- Origin: Melbourne, Victoria, Australia
- Genres: Experimental, experimental rock, free improvisation, electronic, art rock, minimalism
- Years active: 1977–1986
- Labels: Innocent, Present, Dumb Films, Crystal Ballroom, Missing Link
- Past members: Philip Brophy Ralph Traviato Leigh Parkhill Maria Kozic Jayne Stevenson

= Tsk Tsk Tsk =

Australian artist collective

→ ↑ → (pronounced as three clicks, often written incorrectly as Tsk Tsk Tsk or Tch Tch Tch) was an Australian music, art and performance group, best known for their experimental music. They formed in Melbourne in 1977 and were led by Philip Brophy. The group performed music, produced artwork, films, videos, live theatre, multi-media, and wrote literature.

PROVIDED MATERIAL:
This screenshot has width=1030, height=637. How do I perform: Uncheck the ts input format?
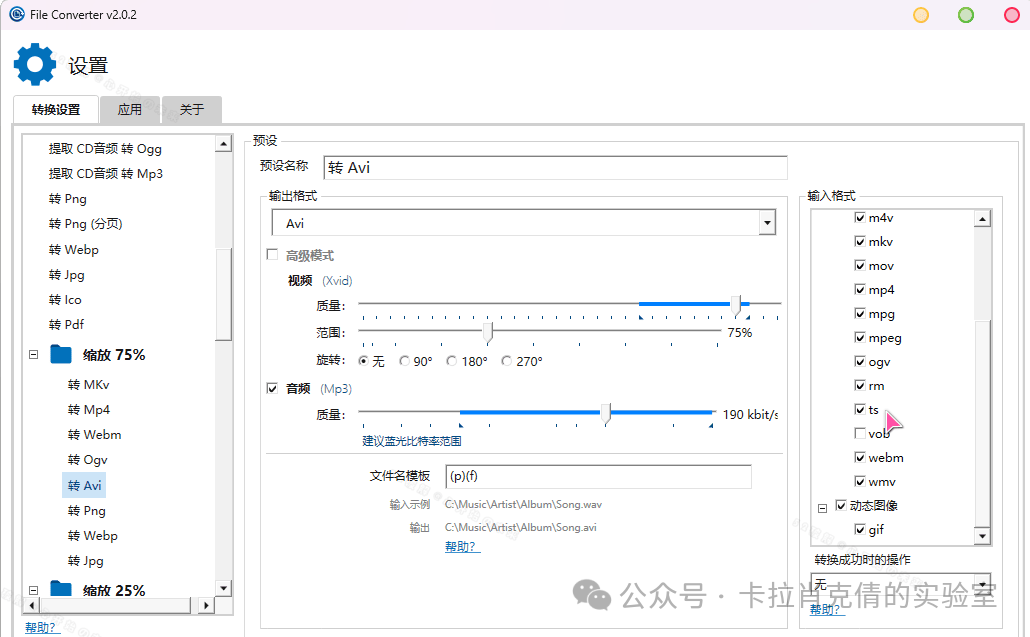(x=859, y=409)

WHAT YOU NEED TO DO:
1. In the passage about the Melbourne art collective, who led the group?
2. From the passage about the Melbourne art collective, return the text starting with "- Origin: Melbourne, Victoria, Australia" and going on through "and wrote literature.", copied without any change.

RESPONSES BY TASK:
1. Philip Brophy

2.
- Origin: Melbourne, Victoria, Australia
- Genres: Experimental, experimental rock, free improvisation, electronic, art rock, minimalism
- Years active: 1977–1986
- Labels: Innocent, Present, Dumb Films, Crystal Ballroom, Missing Link
- Past members: Philip Brophy Ralph Traviato Leigh Parkhill Maria Kozic Jayne Stevenson

= Tsk Tsk Tsk =

Australian artist collective

→ ↑ → (pronounced as three clicks, often written incorrectly as Tsk Tsk Tsk or Tch Tch Tch) was an Australian music, art and performance group, best known for their experimental music. They formed in Melbourne in 1977 and were led by Philip Brophy. The group performed music, produced artwork, films, videos, live theatre, multi-media, and wrote literature.